| Task |
Please answer from the article below on security guard oversight: how many hours of initial training must security guards in Alaska complete?

| Passage to read |
Across the United States, more than 1 million private security guards keep a watchful eye over venues as varied as sports arenas, hospitals and retail stores. With no federal standards in place for licensing or security guard background checks, oversight authority is left to the states.
Several recent incidents involving security guards have drawn attention to screening, training and oversight procedures at the state level. Concern about training, licensing and security guard background checks also has helped fuel the recent introduction of some 90 state bills seeking tougher regulations.
Requirements for security guard background checks vary
Most security guards do not carry weapons, but those who do have raised regulatory antennae recently. In 2014, a joint investigation by CNN and the Center for Investigative Reporting uncovered a low level of accountability, along with insufficient oversight of armed guards. Nine states did not carry out criminal background checks on security guard applicants, the investigation found, and 27 did not check for applicants’ inclusion in a federal database that would prohibit them from carrying a firearm.
Several recent incidents have stoked sentiment for strengthening regulation of the industry. In Iowa, a security guard is accused of fatally shooting a woman, and a Kentucky guard allegedly took bribes to ignore thieves who stole more than $100,000 worth of whiskey from a distillery. A man in his 60s also died of a head injury following a violent confrontation with a contract security guard at a Virginia hospital.
Training and potential legislative solutions
Under current regulations, 41 states and the District of Columbia require licensing of security guards, but training standards vary. South Carolina, for instance, requires four hours of training plus four additional hours for security officers who carry guns. In Alaska, security guards must undergo 48 hours of initial training and another eight hours for those who carry guns. Nine states do not license security officers, although some cities within the states do require licensing. In 22 states, no training requirements exist for unarmed guards, and 15 require no training even for guards who carry weapons.
Dozens of bills have been introduced this year at the state level to beef up licensing and training requirements. None of the bills that would’ve added significant teeth to regulations has been enacted so far, however.
Implementing business safeguards
Many private security guards are contracted through agencies, while others are hired on by individual businesses. With requirements for security guard background checks, training and licensing varying so significantly by state, it’s wise for business owners to ask questions and implement their own systems for thoroughly screening background checks and training these key team members.

| Collected data |
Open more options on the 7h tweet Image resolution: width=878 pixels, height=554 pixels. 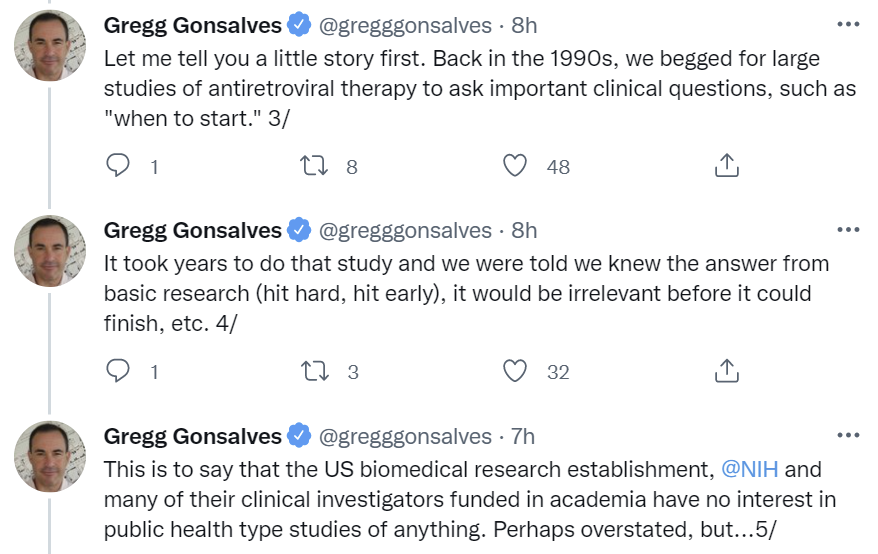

| Exercise result |
48 hours